Since the beginning of the coronavirus pandemic, Van Ransbeeck has witnessed an increasing interest in e-democracy: “Big policies are decided on, but governments are scratching their heads, because they have to look for substitutes for public meetings” he says. In that sense, the pandemic has acted as a trigger for fostering democratic innovation. Van Ransbeeck’s company CitizenLab has been working on such since 2015. Among other projects, it organised the first ever digital referendum in the Belgian region of Flanders, deciding on whether or not the city of Kortrijk should introduce car-free Sundays.
Risks and solutions
Van Ransbeeck is aware that e-democracy comes with some risks. Among them is the increasing polarization of online discussions. To Van Ransbeeck, creating platforms specifically designed for democratic participation is key to establishing a digital space for political debates: “It has been remarkable how little inappropriate content we have on our platform,” he says. Since in contrast to most social networks CitizenLab is able to verify a user’s identity, it has been faced with comparatively little spam and trolling: “People know that they are interacting with their neighbours in a space crafted by their government.” On europeanyouthideas.eu, user Mathieu also argues that a “European social media platform designed specifically for civil society” might be the next step for the EU to take: “We cannot rely on foreign social media platforms that don’t have the values of solidarity, engagement, understand, education and dialogue among others at heart,” he writes.
Additionally, Van Ransbeeck considers transparency to be one of the most important principles in e-democracy: “You must change the way you communicate and be very transparent about your decisions,” he advises governments who are testing digital tools. Citizens participating in online consultation processes should know exactly when they will hear back from the government, how their data and feedback will be processed and what the results of the process are in the end, Van Ransbeeck recommends. He says, “If people feel like dropping their opinion into a black box without anything happening, they will not take the time to come back and engage again.”

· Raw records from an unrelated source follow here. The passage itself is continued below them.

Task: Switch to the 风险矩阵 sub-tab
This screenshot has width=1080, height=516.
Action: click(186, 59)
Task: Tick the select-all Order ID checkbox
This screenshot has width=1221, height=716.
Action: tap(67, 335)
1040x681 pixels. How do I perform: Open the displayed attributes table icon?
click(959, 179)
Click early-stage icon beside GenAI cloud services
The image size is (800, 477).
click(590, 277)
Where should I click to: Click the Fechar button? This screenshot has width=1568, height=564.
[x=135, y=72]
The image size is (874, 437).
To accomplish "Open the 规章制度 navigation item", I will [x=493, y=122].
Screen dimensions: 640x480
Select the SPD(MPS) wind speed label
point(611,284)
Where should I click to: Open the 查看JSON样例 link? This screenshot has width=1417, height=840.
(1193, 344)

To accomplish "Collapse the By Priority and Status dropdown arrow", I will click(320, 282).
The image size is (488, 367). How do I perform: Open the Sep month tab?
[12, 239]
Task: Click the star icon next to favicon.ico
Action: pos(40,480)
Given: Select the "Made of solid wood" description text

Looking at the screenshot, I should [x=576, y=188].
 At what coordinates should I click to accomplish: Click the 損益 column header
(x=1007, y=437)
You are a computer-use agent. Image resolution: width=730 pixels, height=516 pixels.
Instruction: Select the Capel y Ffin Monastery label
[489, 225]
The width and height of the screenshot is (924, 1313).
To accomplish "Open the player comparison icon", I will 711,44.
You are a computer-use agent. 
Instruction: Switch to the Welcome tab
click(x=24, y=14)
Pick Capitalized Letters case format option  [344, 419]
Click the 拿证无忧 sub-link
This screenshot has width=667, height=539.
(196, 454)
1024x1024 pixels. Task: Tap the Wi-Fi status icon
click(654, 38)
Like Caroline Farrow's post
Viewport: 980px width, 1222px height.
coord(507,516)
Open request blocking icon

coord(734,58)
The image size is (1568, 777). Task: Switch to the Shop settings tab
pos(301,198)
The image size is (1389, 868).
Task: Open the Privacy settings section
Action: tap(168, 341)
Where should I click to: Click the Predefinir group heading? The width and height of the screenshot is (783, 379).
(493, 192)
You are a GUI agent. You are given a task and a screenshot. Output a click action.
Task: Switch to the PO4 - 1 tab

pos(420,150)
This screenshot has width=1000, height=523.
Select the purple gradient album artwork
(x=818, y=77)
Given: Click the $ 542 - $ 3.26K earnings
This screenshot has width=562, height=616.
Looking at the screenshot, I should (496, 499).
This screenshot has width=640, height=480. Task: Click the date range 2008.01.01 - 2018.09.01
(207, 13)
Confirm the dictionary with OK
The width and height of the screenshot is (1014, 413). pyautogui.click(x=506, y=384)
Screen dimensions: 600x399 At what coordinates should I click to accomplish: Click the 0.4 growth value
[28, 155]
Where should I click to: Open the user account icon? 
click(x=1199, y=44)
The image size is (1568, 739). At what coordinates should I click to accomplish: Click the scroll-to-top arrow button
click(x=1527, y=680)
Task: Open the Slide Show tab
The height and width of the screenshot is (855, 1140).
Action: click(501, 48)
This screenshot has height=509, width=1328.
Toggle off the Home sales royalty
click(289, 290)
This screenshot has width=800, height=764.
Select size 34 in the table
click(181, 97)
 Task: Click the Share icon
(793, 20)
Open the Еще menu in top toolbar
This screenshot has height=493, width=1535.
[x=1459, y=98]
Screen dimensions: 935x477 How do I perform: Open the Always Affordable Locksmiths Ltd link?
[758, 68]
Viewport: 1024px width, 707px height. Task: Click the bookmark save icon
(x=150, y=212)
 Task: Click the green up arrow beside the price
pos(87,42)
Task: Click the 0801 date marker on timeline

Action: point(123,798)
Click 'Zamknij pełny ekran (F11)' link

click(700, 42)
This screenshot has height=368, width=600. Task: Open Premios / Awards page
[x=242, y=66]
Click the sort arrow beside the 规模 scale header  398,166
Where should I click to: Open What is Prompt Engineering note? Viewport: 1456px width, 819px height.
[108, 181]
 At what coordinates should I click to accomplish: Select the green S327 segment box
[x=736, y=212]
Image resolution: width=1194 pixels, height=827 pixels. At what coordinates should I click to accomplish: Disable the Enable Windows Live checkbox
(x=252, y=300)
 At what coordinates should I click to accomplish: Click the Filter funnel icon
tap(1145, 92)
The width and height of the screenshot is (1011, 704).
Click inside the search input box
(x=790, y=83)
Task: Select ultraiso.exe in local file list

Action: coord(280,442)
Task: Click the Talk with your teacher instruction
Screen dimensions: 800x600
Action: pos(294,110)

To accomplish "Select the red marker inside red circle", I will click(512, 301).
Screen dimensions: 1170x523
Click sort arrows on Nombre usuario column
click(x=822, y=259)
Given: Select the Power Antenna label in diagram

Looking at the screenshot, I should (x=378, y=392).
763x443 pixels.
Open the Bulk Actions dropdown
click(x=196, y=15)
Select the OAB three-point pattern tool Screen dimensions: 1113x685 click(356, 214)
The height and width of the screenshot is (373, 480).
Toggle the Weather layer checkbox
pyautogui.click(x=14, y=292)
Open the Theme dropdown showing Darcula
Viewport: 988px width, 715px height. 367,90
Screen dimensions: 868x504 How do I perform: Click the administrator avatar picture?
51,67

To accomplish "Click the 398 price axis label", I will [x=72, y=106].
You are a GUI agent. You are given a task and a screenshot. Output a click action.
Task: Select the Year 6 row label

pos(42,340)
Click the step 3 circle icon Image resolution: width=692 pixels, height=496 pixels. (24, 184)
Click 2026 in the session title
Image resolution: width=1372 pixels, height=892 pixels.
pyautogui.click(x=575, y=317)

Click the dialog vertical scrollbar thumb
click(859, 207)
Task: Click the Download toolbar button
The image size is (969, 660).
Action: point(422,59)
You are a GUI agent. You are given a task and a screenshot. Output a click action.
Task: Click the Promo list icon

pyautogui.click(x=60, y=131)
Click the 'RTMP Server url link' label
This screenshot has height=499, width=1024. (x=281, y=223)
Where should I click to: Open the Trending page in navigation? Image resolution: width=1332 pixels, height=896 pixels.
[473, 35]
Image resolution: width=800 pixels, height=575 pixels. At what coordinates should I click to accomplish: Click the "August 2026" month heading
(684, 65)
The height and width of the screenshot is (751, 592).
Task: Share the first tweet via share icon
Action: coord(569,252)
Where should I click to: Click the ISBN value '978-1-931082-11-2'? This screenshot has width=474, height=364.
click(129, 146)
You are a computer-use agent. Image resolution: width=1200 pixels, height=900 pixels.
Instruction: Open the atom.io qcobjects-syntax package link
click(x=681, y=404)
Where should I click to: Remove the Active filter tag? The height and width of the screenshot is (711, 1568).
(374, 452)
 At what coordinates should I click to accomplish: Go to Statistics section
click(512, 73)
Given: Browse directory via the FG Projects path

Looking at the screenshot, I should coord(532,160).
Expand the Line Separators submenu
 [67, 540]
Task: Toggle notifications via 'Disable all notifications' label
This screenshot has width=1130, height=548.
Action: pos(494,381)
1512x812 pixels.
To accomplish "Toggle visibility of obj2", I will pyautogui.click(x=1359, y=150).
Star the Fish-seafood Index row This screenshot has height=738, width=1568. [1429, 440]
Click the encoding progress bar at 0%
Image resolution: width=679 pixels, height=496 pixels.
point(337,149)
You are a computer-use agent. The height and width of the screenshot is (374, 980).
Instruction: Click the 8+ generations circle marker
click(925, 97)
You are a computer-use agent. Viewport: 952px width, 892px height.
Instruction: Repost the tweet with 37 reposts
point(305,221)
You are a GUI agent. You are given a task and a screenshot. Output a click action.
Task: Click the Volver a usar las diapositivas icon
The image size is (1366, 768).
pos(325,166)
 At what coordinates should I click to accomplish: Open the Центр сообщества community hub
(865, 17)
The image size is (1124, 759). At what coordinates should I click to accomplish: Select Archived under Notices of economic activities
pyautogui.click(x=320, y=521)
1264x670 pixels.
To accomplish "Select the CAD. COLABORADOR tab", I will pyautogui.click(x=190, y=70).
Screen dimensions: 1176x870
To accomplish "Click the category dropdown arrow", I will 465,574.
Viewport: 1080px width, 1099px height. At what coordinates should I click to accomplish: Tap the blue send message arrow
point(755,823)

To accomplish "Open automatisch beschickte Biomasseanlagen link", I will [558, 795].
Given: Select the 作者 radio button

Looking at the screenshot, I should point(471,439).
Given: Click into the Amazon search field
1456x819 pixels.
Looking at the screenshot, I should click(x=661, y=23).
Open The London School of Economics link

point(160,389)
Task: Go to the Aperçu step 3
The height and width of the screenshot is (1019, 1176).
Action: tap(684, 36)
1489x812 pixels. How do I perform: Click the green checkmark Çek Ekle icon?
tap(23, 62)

E-democracy on a European level
Brando Benifei also considers a lack of transparency to be a barrier for successful e-democracy in the EU. “You [as a citizen who wants to engage] have to understand very well what is being talked about as you risk discussing something when the discussion is already very advanced or even over”, he says. In his view, the digital communication tools such as the institutions’ websites have become much better over the years. Nonetheless, he still sees room for improvement: “We can sometimes still do better at making ourselves understood, so that people know what they can ask for and what we’re discussing and deciding.”
An instrument developed in the past to allow European citizens to participate in EU decision-making is the European Citizens’ Initiative (ECI): If a petition registered as ECI succeeds in collecting one million signatures from EU citizens of at least seven EU countries, a hearing on the matter has to take place in the European Parliament. Then the European Commission has to decide whether to turn it into a draft proposal. Benifei considers the Citizen’s Initiative to be in need of a reform though: “It is too complicated,” he criticises. “It should be easier to access and [its outcome should be] more binding than it is right now.”
Casting your vote online
Neither he or Van Ransbeeck expect digital participation to lead to direct democracy nor to substitute representative democracy. Instead, Van Ransbeeck considers it to be complementary to the latter: “I would want to focus on the system we have in place where you go voting every four or five years, but at the same time also make people heard in the policy-making process,” he describes his vision. E-democracy to him is not only about elections, but much more about engaging people in discussions and debates. In the end, he wants to make “representative democracy more representative”.